• [WRITTEN EXERCISE 1] Translate this sentence from the OpenBSD hackathon report into French: "Over time, as mandoc(1) matured and learnt to handle more and more syntax, the number of ports having USE_GROFF gradually decreased."

---- READING PASSAGE

OpenBSD Journal

p2k15 Hackathon Report: schwarze@ on USE_GROFF

Contributed by tbert on from the dont-use-groff-it's-a-goat dept.

Ingo Schwarze (schwarze@) writes in with our fourth report from the p2k15 ports hackathon:

When groff was removed from the OpenBSD base system in October 2010, Marc Espie@ marked more than 3000 ports with the USE_GROFF variable, meaning that their manuals were formatted with groff at port build time and the preformatted versions included in the package. Over time, as mandoc(1) matured and learnt to handle more and more syntax, the number of ports having USE_GROFF gradually decreased.

Basically, there are three reasons for wanting to get rid of USE_GROFF: Installing source manuals in principle allows to use semantic searching with apropos(1) - though so far, that mostly applies to mdoc(7) manuals and doesn't make much of a difference for man(7) manuals; avoiding dependencies simplifies optimization of bulk builds for speed; and getting rid of USE_GROFF altogether would take one complication out of the ports build infrastructure.

One of the porters who again and again removed USE_GROFF from more and more ports that no longer needed it is Christian Weisgerber (naddy@), and as of late, he has become even more active in that respect. Recently, he inspected all remaining 250 ports still having USE_GROFF and classified the reasons why it wasn't removed from each one yet, arriving at a list of about 45 different reasons; of course, many ports are affected by multiple reasons, half of the reasons occur in just one single port, and another quarter affects but a handful of ports.

--------

• [WRITTEN EXERCISE 2] In the records, starting at the line containing "Click inside the gray trapezoid cutout" and ending at the end of the records, switch "dropdown" to "drop-down list" and leave everything else unchanged. Return only those lines.

---- TASK DATA

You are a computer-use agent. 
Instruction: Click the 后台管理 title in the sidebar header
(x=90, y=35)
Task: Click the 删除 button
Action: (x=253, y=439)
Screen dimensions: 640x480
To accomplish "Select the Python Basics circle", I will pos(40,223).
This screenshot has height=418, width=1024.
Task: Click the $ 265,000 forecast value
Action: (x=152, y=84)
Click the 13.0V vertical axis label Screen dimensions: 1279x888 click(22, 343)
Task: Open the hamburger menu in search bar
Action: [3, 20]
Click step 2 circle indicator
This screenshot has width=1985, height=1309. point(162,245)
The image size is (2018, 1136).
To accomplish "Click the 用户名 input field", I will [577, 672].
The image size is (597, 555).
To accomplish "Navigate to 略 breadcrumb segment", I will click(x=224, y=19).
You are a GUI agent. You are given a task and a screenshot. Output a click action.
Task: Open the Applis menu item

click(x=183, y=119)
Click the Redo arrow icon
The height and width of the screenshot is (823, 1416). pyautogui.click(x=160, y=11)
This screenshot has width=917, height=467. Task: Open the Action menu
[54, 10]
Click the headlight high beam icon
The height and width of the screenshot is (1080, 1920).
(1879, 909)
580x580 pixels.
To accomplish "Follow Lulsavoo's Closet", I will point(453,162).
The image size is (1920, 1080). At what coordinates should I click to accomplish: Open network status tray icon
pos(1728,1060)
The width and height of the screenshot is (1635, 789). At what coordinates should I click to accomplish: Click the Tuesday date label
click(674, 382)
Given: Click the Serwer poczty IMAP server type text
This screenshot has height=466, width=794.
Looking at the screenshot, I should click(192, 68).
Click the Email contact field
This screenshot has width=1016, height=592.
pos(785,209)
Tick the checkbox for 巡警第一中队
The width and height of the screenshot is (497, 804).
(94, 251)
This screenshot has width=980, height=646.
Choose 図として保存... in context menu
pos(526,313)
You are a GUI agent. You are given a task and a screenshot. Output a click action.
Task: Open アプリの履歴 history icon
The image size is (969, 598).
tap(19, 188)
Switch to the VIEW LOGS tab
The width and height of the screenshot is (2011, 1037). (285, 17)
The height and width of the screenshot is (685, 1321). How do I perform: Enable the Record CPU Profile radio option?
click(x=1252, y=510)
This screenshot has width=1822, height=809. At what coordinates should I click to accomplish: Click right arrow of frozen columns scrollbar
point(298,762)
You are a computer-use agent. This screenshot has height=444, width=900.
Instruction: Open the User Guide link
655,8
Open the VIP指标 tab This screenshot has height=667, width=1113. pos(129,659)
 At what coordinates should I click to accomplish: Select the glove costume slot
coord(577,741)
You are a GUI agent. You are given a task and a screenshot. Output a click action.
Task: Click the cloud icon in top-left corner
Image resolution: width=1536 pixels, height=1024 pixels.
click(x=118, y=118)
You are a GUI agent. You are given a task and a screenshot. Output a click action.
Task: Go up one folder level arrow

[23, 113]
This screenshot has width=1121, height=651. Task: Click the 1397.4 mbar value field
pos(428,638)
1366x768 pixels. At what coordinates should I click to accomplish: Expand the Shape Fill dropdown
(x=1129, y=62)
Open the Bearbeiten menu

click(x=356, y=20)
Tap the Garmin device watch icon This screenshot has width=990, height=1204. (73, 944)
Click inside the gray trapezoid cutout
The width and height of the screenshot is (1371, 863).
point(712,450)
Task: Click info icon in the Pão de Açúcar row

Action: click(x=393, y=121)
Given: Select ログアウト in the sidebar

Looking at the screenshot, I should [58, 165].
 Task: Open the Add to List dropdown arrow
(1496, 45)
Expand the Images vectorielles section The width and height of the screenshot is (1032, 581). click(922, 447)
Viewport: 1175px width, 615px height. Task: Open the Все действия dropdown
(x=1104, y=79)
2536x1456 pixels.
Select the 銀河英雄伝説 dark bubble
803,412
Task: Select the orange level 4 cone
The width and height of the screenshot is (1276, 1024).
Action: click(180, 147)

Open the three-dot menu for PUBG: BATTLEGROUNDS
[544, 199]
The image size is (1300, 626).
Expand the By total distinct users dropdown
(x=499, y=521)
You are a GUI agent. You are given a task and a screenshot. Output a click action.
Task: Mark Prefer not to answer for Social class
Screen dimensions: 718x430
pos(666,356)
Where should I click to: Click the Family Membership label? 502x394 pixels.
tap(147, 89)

--------

• [FULL SOLUTION 1] Au fil du temps, à mesure que mandoc(1) mûrissait et apprenait à gérer de plus en plus de syntaxe, le nombre de ports comportant USE_GROFF a progressivement diminué.

• [FULL SOLUTION 2]
Click inside the gray trapezoid cutout
The width and height of the screenshot is (1371, 863).
point(712,450)
Task: Click info icon in the Pão de Açúcar row

Action: click(x=393, y=121)
Given: Select ログアウト in the sidebar

Looking at the screenshot, I should [58, 165].
 Task: Open the Add to List drop-down list arrow
(1496, 45)
Expand the Images vectorielles section The width and height of the screenshot is (1032, 581). click(922, 447)
Viewport: 1175px width, 615px height. Task: Open the Все действия drop-down list
(x=1104, y=79)
2536x1456 pixels.
Select the 銀河英雄伝説 dark bubble
803,412
Task: Select the orange level 4 cone
The width and height of the screenshot is (1276, 1024).
Action: click(180, 147)

Open the three-dot menu for PUBG: BATTLEGROUNDS
[544, 199]
The image size is (1300, 626).
Expand the By total distinct users drop-down list
(x=499, y=521)
You are a GUI agent. You are given a task and a screenshot. Output a click action.
Task: Mark Prefer not to answer for Social class
Screen dimensions: 718x430
pos(666,356)
Where should I click to: Click the Family Membership label? 502x394 pixels.
tap(147, 89)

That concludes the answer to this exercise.